Kenna ignorou todo esse contexto. Em vez disso, o embaixador declarou: “Os Estados Unidos exortam enfaticamente o presidente Castillo a reverter sua tentativa de fechar o congresso e permitir que as instituições democráticas do Peru funcionem de acordo com a constituição”.
Com isso, o veterano da CIA quis dizer que Castillo deveria simplesmente permitir que o congresso antidemocrático e controlado por oligarcas lançasse um golpe contra ele.
A embaixada dos EUA no Peru posteriormente publicou uma declaração oficial ecoando exatamente o que Kenna havia dito.
Esta foi a luz verde de Washington para que o congresso corrupto e de direita do Peru derrube o presidente Castillo e para que os serviços de segurança do estado o prendam, sem julgamento.
Poucas horas depois da prisão de Castillo, o congresso controlado pelos oligarcas nomeou sua vice-presidente, Dina Boluarte, como líder do país.
Boluarte prometeu no plenário do congresso que criaria “uma trégua política para instalar um governo de unidade nacional” – ou seja, um pacto com a direita.
Boluarte havia sido expulsa em janeiro de 2022 do partido esquerdista Peru Libre, com o qual Castillo havia feito campanha. Ela declarou com orgulho que “nunca havia abraçado a ideologia” do partido político socialista.
No dia seguinte ao golpe, em 8 de dezembro, o Departamento de Estado deu seu carimbo ao regime não eleito de Boluarte.
“Os Estados Unidos dão as boas-vindas à presidente Boluarte e esperam trabalhar com seu governo para alcançar uma região mais democrática, próspera e segura”, afirmou Brian A. Nichols, secretário adjunto dos EUA para assuntos do hemisfério ocidental.
“Apoiamos seu apelo por um governo de unidade nacional e aplaudimos os peruanos enquanto eles se unem em seu apoio à democracia”, acrescentou o principal funcionário do Departamento de Estado.

Enquanto isso, o povo peruano lotava as ruas, condenando o golpe contra o presidente eleito.
A polícia do Peru respondeu com violência, reprimindo duramente, matando vários manifestantes.
Em 14 de dezembro, o regime golpista impôs um “estado de emergência” nacional por 30 dias e disse que também poderia declarar toque de recolher.
Ao mesmo tempo, o regime golpista também disse que planeja condenar Castillo a 18 meses de “prisão preventiva”, sem um julgamento adequado que se assemelhe remotamente a um devido processo legal.
· · ·
Instrução escrita 1
Responda com base no texto-fonte:
(a) De qual partido Boluarte havia sido expulsa em janeiro de 2022?
(b) Em que data o Departamento de Estado deu seu carimbo ao regime de Boluarte?
(c) Por quantos dias vale o estado de emergência imposto em 14 de dezembro?
O texto-fonte e as entradas não têm nenhuma relação entre si.

Linhas de entrada
· · ·
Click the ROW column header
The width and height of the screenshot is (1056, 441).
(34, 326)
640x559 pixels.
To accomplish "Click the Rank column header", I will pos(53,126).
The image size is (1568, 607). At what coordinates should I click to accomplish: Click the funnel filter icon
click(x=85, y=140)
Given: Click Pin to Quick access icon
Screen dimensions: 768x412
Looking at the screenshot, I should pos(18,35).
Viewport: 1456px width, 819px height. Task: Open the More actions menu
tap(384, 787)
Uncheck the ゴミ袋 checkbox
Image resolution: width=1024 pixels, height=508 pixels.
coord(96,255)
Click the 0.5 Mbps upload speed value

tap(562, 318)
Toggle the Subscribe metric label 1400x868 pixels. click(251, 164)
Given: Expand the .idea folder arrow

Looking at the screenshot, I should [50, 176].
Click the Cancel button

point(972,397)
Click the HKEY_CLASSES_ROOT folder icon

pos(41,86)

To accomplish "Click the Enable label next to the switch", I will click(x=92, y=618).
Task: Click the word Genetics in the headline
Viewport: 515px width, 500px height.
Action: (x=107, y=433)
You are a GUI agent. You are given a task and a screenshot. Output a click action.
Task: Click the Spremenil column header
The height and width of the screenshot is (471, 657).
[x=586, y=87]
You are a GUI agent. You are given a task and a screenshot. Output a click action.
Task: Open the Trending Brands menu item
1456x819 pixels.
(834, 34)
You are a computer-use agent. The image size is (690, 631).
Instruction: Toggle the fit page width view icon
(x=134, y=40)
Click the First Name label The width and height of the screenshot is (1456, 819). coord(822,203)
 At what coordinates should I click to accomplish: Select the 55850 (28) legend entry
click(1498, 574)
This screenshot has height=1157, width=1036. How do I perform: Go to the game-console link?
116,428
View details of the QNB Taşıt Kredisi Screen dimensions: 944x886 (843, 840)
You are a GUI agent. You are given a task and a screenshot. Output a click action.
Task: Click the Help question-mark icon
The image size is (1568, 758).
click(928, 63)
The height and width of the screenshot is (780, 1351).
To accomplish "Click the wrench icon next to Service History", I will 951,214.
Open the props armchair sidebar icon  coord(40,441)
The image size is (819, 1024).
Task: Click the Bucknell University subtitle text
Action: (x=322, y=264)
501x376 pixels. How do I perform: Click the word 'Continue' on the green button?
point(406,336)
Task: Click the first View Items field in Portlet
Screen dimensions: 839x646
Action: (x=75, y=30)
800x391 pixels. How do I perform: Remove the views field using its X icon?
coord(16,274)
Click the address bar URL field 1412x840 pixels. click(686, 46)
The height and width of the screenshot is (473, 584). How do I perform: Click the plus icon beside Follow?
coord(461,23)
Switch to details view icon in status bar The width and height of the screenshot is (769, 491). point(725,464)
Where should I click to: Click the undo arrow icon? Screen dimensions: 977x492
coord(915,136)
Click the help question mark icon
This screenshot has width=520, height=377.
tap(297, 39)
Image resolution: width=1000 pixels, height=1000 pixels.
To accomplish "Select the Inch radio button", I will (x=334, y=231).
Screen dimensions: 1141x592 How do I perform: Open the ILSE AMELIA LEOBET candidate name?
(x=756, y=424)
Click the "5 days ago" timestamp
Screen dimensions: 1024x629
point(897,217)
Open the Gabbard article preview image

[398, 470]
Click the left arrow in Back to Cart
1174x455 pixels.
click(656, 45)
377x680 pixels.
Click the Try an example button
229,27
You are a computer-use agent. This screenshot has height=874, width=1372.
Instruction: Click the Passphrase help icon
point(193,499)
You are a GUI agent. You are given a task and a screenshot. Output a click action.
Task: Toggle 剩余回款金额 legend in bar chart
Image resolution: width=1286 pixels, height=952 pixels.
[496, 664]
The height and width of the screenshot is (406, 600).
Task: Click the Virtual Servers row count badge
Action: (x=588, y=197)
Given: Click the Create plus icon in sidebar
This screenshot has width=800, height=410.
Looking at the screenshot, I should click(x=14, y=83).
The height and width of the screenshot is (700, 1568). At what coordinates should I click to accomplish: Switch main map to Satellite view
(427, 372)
· · ·
Instrução escrita 2
Reproduza sem nenhuma alteração as linhas das entradas: comece na linha que contém "Switch to details" e pare depois da linha que contém "click(656, 45)".

Resposta escrita 1
(a) Do partido esquerdista Peru Libre.
(b) Em 8 de dezembro.
(c) Por 30 dias.

Resposta escrita 2
Switch to details view icon in status bar The width and height of the screenshot is (769, 491). point(725,464)
Where should I click to: Click the undo arrow icon? Screen dimensions: 977x492
coord(915,136)
Click the help question mark icon
This screenshot has width=520, height=377.
tap(297, 39)
Image resolution: width=1000 pixels, height=1000 pixels.
To accomplish "Select the Inch radio button", I will (x=334, y=231).
Screen dimensions: 1141x592 How do I perform: Open the ILSE AMELIA LEOBET candidate name?
(x=756, y=424)
Click the "5 days ago" timestamp
Screen dimensions: 1024x629
point(897,217)
Open the Gabbard article preview image

[398, 470]
Click the left arrow in Back to Cart
1174x455 pixels.
click(656, 45)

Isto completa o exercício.